Your objective> Count the lines below that carry the word "column". Answer with that number alone.

%%

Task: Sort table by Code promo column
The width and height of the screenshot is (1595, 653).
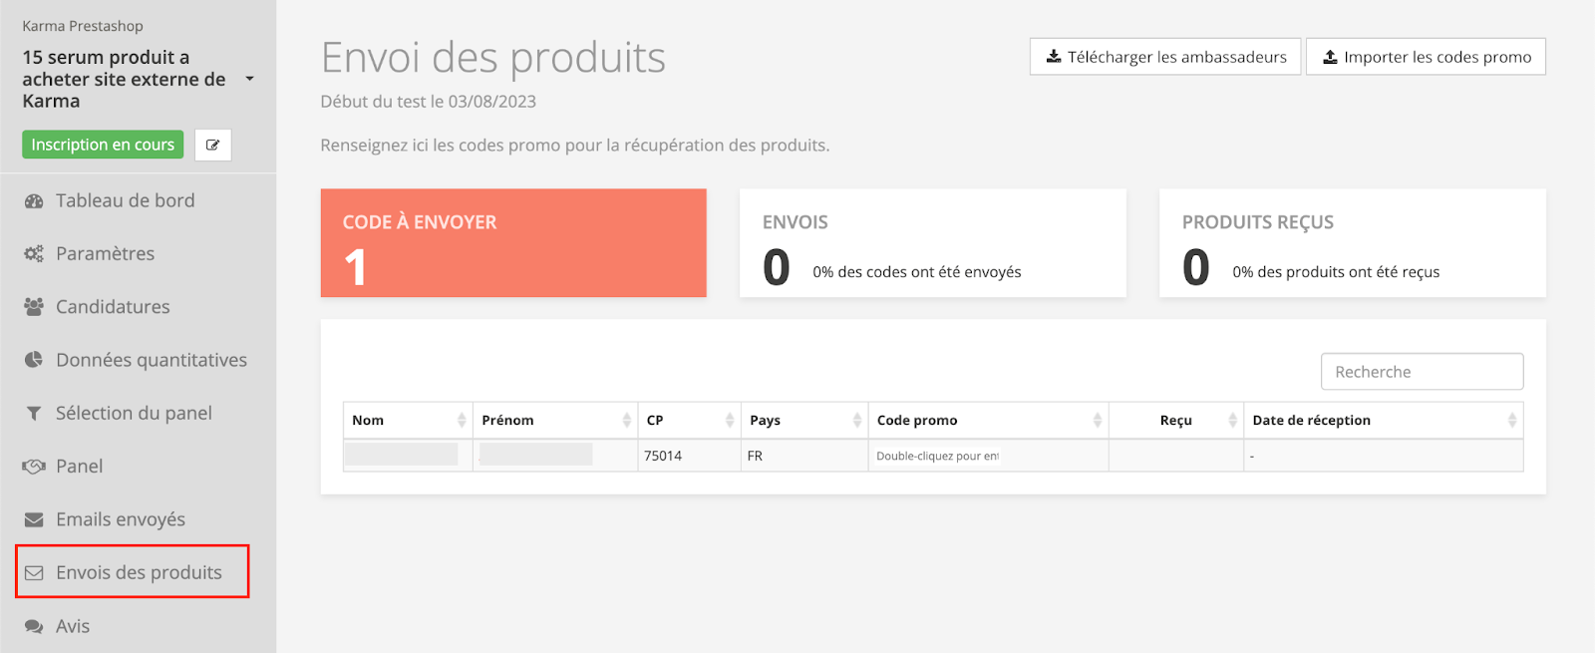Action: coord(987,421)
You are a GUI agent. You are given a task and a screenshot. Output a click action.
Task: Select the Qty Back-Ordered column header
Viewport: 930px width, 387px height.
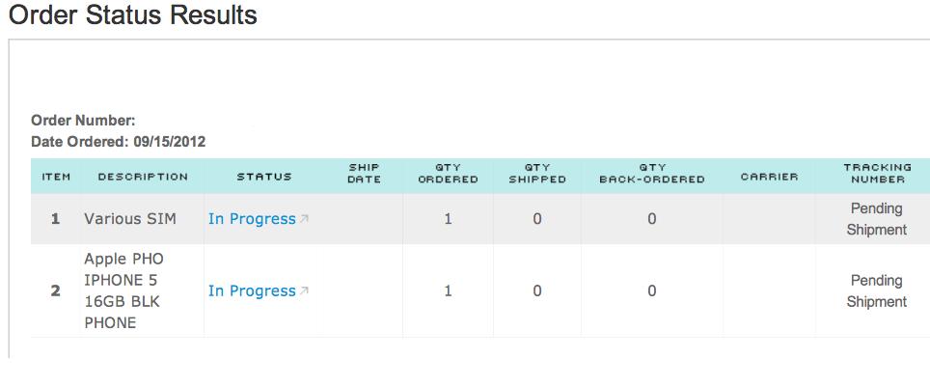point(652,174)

%%

Solution below> 2